I walked between the closed food stalls, where the faint smell of corn dogs, popcorn, funnel cakes, and cotton candy seemed to linger like aromatic ghosts. There was one tent in the middle of the midway—once it would have been called the freak show, but now it was the hallway of oddities, though even that some had complained about. They wanted to see the half-man, half-whatever, but they wanted it to be politically correct, because if you were all PC about it then looking didn’t make you a bad person. Lately, people seemed to think that morality was the same thing as being politically correct, and it wasn’t. Some of the most deeply moral people I knew were least politically correct, because they actually worried about good and evil, not just what they were told was good or bad.

Some well-meaning citizens had gotten freak shows closed down, but all the people who had protested and felt morally superior about it had other jobs. They could go out in the world and be “normal”; the “freaks” that they’d put out of work didn’t always have that option. Sometimes the freak show is your only option, and sometimes it’s the only place where you feel safe and okay. I really wish the “normal” people would leave us freaks alone and stop trying to save us. We get by, we take care of each other, and the people who cost the freaks their jobs didn’t give them employment, or a place to stay, or a family to be a part of; they just destroyed their world and felt morally superior for doing it.
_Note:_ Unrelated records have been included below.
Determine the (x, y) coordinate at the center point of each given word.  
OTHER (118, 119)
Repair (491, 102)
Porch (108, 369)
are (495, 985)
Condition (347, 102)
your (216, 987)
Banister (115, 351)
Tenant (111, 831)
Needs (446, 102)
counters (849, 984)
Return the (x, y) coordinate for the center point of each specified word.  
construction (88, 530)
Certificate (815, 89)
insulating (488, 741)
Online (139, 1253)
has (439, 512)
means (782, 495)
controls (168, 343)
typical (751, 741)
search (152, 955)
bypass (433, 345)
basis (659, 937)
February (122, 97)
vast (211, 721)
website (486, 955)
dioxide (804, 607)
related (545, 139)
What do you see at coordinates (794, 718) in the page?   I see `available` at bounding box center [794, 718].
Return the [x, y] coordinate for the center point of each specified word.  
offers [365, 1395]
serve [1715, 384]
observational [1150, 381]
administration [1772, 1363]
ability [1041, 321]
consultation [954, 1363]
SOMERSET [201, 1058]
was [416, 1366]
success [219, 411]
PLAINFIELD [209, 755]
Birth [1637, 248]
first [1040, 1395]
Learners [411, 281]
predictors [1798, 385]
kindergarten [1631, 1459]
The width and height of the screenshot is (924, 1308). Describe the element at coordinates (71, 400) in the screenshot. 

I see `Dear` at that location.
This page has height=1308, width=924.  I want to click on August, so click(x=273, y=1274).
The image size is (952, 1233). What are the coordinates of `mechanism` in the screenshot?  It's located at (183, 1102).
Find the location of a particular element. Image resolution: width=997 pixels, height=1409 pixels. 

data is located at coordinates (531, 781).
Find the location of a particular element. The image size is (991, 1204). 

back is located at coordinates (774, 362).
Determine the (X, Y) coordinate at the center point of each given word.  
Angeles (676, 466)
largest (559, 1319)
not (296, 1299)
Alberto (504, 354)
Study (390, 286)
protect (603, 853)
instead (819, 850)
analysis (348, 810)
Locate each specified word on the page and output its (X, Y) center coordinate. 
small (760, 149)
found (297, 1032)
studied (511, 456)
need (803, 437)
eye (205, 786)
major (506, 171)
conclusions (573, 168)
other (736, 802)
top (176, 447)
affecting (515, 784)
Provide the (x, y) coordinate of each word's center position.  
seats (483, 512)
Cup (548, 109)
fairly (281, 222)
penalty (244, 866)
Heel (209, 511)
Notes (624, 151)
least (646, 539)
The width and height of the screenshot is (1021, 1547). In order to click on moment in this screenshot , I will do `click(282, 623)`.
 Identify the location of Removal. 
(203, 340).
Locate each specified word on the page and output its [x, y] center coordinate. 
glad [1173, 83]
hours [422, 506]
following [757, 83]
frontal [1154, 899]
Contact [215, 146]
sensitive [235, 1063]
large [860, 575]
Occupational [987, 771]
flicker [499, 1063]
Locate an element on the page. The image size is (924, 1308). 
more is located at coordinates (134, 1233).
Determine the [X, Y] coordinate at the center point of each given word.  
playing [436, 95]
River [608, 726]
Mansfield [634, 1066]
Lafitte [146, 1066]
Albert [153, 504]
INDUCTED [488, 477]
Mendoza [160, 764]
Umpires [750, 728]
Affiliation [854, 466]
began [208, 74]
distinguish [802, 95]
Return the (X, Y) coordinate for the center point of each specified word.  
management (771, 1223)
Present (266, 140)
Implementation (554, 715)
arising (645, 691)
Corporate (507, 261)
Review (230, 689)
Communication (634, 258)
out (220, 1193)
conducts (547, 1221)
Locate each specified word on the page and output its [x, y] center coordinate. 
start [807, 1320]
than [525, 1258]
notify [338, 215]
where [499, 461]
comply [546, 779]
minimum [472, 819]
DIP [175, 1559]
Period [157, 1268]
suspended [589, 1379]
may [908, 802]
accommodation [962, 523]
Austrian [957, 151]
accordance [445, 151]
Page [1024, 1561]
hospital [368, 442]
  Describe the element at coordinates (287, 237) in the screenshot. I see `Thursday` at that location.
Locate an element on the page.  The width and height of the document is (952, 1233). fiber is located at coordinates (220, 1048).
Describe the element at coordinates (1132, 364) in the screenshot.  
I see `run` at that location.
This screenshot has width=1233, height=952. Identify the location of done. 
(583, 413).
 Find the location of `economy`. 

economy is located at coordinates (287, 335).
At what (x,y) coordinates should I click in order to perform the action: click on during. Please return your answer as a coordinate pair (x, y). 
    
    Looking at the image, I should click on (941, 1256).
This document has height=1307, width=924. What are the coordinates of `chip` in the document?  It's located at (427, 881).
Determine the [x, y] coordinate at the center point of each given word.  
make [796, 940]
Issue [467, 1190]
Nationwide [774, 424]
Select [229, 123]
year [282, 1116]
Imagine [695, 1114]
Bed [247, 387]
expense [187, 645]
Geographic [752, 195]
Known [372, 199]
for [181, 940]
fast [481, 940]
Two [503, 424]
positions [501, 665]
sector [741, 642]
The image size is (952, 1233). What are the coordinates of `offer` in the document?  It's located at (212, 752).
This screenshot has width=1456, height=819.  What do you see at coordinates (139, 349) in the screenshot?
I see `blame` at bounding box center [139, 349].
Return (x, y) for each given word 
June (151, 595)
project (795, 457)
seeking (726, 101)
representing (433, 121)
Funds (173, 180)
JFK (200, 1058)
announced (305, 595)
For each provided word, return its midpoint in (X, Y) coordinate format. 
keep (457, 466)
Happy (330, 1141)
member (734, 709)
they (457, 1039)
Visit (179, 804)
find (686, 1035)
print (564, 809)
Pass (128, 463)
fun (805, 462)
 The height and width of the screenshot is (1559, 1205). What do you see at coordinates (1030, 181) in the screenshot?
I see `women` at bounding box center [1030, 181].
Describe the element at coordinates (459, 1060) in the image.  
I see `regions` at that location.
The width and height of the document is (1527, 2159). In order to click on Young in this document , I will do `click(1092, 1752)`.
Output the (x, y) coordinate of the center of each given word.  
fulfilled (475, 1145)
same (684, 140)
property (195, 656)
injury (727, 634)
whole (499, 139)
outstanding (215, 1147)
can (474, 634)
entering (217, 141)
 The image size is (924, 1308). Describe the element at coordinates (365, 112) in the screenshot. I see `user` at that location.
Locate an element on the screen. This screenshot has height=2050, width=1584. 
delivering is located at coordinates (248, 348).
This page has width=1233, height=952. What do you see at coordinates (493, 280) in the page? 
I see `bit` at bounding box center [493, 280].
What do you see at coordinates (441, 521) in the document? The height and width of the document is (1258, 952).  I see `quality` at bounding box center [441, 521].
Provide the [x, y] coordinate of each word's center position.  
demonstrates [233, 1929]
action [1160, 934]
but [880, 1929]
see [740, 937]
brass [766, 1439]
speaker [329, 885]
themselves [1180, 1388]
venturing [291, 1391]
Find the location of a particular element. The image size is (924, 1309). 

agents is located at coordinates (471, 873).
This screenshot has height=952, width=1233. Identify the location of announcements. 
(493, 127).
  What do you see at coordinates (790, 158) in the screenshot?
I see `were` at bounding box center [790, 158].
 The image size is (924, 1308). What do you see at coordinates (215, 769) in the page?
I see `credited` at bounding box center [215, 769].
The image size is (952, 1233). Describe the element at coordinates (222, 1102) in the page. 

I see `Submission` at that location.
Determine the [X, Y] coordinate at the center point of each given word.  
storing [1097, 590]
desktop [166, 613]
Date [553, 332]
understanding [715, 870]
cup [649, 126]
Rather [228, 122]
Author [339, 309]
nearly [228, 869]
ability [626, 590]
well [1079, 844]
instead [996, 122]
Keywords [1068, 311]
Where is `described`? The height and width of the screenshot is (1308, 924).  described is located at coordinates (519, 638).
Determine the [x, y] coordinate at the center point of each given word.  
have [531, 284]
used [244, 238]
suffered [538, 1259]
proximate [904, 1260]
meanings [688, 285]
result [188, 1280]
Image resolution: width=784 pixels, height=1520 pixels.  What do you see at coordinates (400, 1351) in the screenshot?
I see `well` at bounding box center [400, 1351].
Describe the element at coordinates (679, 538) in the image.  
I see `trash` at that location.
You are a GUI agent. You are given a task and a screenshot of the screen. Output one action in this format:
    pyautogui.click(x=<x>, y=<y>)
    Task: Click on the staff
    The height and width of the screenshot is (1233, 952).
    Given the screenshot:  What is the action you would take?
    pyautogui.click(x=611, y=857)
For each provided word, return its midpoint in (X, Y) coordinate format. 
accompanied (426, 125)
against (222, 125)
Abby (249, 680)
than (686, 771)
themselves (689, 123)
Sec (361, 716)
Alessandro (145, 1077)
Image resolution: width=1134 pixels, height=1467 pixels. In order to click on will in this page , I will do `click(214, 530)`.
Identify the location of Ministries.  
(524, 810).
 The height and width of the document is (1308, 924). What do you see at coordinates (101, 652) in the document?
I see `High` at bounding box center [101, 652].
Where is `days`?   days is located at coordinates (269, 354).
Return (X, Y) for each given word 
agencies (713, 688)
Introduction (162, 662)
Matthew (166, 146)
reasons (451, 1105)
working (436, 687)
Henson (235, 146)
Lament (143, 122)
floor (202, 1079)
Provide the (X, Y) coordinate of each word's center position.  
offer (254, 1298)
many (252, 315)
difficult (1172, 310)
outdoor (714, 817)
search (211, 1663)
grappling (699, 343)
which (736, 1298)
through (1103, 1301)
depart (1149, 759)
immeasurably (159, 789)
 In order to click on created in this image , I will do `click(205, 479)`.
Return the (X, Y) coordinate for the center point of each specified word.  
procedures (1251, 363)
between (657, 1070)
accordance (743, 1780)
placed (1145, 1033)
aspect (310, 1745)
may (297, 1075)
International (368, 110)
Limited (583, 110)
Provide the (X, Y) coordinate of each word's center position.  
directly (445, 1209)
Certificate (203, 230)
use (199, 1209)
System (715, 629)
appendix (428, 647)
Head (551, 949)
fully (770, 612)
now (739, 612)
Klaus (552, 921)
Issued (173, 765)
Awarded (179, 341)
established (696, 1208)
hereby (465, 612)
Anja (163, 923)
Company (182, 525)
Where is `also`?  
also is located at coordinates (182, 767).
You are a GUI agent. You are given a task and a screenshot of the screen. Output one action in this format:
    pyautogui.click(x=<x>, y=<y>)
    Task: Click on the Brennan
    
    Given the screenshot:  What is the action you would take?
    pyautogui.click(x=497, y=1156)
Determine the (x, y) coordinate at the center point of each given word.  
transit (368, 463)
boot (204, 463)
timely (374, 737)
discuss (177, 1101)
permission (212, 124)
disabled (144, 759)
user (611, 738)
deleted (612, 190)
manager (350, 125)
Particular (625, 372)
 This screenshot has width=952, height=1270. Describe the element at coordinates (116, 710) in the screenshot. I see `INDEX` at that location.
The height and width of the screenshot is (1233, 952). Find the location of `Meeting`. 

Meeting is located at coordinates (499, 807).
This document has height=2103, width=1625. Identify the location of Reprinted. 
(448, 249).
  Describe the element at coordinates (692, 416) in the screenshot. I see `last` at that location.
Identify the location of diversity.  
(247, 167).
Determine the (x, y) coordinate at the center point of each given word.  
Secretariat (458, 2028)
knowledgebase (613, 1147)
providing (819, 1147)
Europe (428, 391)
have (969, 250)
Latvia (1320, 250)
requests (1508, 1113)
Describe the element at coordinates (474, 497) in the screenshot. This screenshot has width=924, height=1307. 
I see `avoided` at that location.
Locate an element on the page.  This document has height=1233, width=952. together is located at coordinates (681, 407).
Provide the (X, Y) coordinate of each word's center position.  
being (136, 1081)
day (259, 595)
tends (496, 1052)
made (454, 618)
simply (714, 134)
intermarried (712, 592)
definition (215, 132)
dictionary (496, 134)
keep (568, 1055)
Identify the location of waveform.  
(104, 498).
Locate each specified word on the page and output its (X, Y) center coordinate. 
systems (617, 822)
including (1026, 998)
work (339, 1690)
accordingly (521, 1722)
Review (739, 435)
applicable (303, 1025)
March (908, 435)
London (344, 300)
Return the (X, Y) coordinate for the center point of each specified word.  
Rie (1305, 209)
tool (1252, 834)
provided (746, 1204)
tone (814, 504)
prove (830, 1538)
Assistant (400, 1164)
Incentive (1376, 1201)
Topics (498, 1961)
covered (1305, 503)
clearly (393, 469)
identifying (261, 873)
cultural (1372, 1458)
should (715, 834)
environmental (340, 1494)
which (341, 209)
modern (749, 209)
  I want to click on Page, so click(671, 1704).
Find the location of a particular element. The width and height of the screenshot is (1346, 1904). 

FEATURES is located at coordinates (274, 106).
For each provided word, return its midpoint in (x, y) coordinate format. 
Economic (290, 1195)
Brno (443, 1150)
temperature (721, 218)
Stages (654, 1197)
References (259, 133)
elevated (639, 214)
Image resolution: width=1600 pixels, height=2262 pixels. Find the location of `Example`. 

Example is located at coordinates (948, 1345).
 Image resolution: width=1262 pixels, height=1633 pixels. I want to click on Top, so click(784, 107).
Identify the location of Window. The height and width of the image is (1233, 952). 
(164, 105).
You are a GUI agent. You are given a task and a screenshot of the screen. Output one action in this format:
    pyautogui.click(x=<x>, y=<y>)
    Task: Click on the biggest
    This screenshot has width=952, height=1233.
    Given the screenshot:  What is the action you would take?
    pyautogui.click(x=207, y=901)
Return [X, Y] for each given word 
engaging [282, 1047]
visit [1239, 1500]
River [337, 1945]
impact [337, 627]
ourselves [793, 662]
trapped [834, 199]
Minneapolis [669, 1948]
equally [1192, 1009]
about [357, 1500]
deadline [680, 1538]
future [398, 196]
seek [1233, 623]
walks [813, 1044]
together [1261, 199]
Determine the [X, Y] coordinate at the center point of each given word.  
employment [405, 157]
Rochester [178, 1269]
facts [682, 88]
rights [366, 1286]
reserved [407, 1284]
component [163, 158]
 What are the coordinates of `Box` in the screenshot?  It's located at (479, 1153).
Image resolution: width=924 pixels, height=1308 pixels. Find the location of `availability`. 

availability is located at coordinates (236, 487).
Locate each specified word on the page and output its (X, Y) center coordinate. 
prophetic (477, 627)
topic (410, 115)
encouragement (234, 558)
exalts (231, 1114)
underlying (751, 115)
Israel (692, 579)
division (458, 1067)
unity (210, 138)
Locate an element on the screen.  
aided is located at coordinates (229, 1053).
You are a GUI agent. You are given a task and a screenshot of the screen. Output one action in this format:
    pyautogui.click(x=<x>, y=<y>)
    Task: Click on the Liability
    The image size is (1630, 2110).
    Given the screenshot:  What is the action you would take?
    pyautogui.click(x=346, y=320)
I’d seen my first ghost at age ten; by age fourteen I’d accidentally raised dead animals, including my childhood dog, Jenny. My dad had contacted my grandmother Flores and she’d trained me just enough not to have roadkill follow me home, or my dead pet crawl into bed with me. She’d worried I would grow up to become not just an animator, as in to give life, but a necromancer, which usually meant you’d gone evil. Vampires used to kill necromancers when they found them, because we have the potential to have power over all the dead, including them. I’d slipped through the cracks because I was Jean-Claude’s human servant and because there hadn’t been a full-fledged necromancer in a thousand years. I was one of the freaks; I just hadn’t embraced it the first time I walked into the Circus of the Damned.

I turned to the left and the biggest tent, which took up nearly a quarter of this part of the warehouse interior. The tent was white-and-red striped and gave the illusion that it had just been put up that day by some roustabouts, but it was permanent, only coming down when the tent material needed to be made fresh and bright again. The ticket booth at the entrance was empty like everything else, but even if it hadn’t been I’d have gotten in for free. I was engaged to the owner.

The tent flap was down over the doorway so I couldn’t see inside, but I saw the canvas twitch a second before it started moving up. I drew my gun in an automatic motion; it was held two-handed and pointed at the ground before I had time to talk myself out of it. I had it pointed at the ground because I couldn’t see on the other side of the canvas. You don’t point at anything unless you know what or who you’re pointing at, because once you point, then you aim, and then you shoot. Shooting means killing it. For all I knew it could be Jean-Claude on the other side—unlikely, but still, everyone in here was either a lover, a friend, or at least that guy I don’t hate.

The hand that moved the canvas was a lot darker than Jean-Claude’s, and I wasn’t surprised when Socrates looked through the opening. He was tall, but not too broad; he didn’t like doing the serious weight lifting some of the guards did. He’d recently cut his hair so short that my own would have had no curl left, which meant almost shaved, but his hair still had curl to it. He glanced down at the gun in my hands and smiled. “I like that you’re that cautious.”

I relaxed my shoulders a little and gave him the ultimate praise; I took my eyes off him while I moved my suit jacket out of the way and holstered my gun. “Some people call it paranoid.”

“They’ve never been a cop,” he said.